In the presence of coordination failures, non-subsidized co- lending and guarantees and equity investments by an anchor investor/coordinator agent are the first best solution. For other market failures there are alternative measures to government-sponsored investments and NDBs, but they are not always feasible or effective for all types of investments

  • Pigouvian taxes (creating an additional cost borne by individuals not directly involved in the transaction, e.g. carbon taxes) and investment subsidies can be more efficient in case of externalities but have high budgetary costs and may not be politically feasible. Furthermore, investment subsidies may create a culture of subsidy that subdues credit demand reducing investment.
  • Reforms in credit information systems and collateral reforms can address information asymmetries, particularly for SMEs. However, the UK and France created SME NDBs in the mid 2010’s despite well-developed financial infrastructure and the US continues to provide government loans and guarantees through the Small Business Administration (SBA).
  • When NDBs are not efficiently run, it may be better to use interest loan subsidies and public guarantee funds. These interventions outsource credit decisions to private financial institutions and mobilize private capital.
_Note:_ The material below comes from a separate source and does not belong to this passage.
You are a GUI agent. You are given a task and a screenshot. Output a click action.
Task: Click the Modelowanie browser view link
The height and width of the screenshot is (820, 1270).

However, this requires a well-developed financial system with institutions funding long-term projects and high-risk investors.
     

Lessons Learnt from Efficient NDBs

Successful NDBs focus on addressing market gaps and crowding in private finance to ensure additionally. Subsidized loans are appropriately funded not to compromise solvency, well targeted and at a scale that does not distort credit markets. Effective development banks are well managed (through corporate governance and risk management), and incentives are aligned throughout the institution (through remuneration policies, supervision, and impact evaluation). Lending through financial intermediaries for on-lending or providing guarantees can be an effective way to improve NDB performance in countries with poor governance culture.
 

Conclusion

Government loans and guarantees are widely used industrial policy tools to increase investment in new industries/activities. NDBs play a key role in implementing industrial policy, addressing market failures to provide the necessary long-term capital. By learning from successful NDBs and considering alternative measures, we can enhance their effectiveness and ensure they contribute positively to economic transformation.